• _What the task requires_: Within the data that follows, set down exactly the lines from the one containing "Screen dimensions: 691x483" through the one containing "1281x523 pixels.", both ends included.
··········
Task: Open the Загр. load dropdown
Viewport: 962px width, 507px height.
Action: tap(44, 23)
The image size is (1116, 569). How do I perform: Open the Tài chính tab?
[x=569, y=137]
··········
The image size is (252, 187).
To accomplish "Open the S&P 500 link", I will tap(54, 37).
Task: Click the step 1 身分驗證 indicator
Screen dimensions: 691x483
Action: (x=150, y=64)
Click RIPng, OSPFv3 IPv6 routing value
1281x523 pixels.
··········
• _Written answer_:
Screen dimensions: 691x483
Action: (x=150, y=64)
Click RIPng, OSPFv3 IPv6 routing value
1281x523 pixels.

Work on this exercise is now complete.